Stillness. How long can you take it? For what period can you be at the same place, doing nearly the same thing? Is seeking worldly pleasures a sin? What are the experiences? What are the bounds that we, as human beings, ought to adhere to? What is forgiveness and who grants it? What is knowledge? Who is the one imparting it? Writer-director Kim Ki-duk’s Spring, Summer, Fall, Winter… and Spring drenches you in a sea of reflective questions.

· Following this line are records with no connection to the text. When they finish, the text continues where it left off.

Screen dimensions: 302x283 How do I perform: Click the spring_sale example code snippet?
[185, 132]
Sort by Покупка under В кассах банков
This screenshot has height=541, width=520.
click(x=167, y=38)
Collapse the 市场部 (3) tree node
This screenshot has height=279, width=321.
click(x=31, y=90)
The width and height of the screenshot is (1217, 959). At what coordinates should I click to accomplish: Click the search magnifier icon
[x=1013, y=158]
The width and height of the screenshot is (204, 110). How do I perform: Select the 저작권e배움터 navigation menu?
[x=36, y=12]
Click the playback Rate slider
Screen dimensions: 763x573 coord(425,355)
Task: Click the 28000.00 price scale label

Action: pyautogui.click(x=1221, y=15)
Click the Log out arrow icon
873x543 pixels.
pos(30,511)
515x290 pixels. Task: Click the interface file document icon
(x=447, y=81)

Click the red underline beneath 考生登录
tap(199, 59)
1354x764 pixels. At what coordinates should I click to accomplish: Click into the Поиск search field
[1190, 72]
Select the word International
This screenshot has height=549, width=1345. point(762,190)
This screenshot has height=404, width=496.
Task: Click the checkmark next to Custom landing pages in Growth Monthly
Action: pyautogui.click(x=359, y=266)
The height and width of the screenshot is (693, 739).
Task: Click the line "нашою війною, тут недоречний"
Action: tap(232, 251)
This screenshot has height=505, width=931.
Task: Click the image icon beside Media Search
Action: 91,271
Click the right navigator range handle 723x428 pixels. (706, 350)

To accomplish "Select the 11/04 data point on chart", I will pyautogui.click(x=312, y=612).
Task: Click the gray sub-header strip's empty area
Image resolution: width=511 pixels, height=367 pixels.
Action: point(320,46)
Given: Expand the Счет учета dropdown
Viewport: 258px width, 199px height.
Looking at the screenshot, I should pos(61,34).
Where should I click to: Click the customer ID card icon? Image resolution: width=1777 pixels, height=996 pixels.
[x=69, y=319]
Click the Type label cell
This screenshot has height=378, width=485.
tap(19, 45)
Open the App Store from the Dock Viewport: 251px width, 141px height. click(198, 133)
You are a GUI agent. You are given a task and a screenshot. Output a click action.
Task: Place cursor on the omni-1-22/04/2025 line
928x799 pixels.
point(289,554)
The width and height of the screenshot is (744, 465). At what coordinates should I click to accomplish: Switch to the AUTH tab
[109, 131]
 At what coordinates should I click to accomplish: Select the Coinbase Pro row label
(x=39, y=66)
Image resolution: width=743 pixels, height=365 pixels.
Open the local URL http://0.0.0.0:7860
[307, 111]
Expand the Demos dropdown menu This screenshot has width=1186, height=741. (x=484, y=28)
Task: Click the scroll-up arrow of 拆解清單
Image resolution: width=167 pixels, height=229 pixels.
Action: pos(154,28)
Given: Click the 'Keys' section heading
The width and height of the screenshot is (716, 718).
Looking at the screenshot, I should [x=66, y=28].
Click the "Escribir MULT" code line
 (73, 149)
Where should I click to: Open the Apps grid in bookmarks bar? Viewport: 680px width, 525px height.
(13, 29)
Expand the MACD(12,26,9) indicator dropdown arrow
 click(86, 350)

An arresting mood piece, the film chronicles the life of a Buddhist Monk and his disciple with each stage segmented into seasons. Surrealist in certain crucial junctures, the film possesses the terrific quality wherein its bizarre atmosphere begins to consume you. The viewer could easily derive a fly on the wall experience from the start to the end. He/she could even be the rooster or the cat, each of which represents a thing or two in this moody and (almost) dialogue-less film.
Spring Summer Fall, Winter …. and
A marvelous treat that the film is visually, Kim Ki-duk makes sure to garnish his film with a definite contemplative quality. Plus, the balance that the film chooses to maintain with respect to seasons is a touch of mastery. One gets the story’s placid progression, and the characters’ individual evolutions do not jar, as does the immediate backdrop’s everlasting constancy. Furthermore, the film intrigues us enough to research a little on the culture/philosophy which forms its communication medium.
Spring, Summer, Fall, Winter… and Spring is a modern-day classic, in every sense of the word!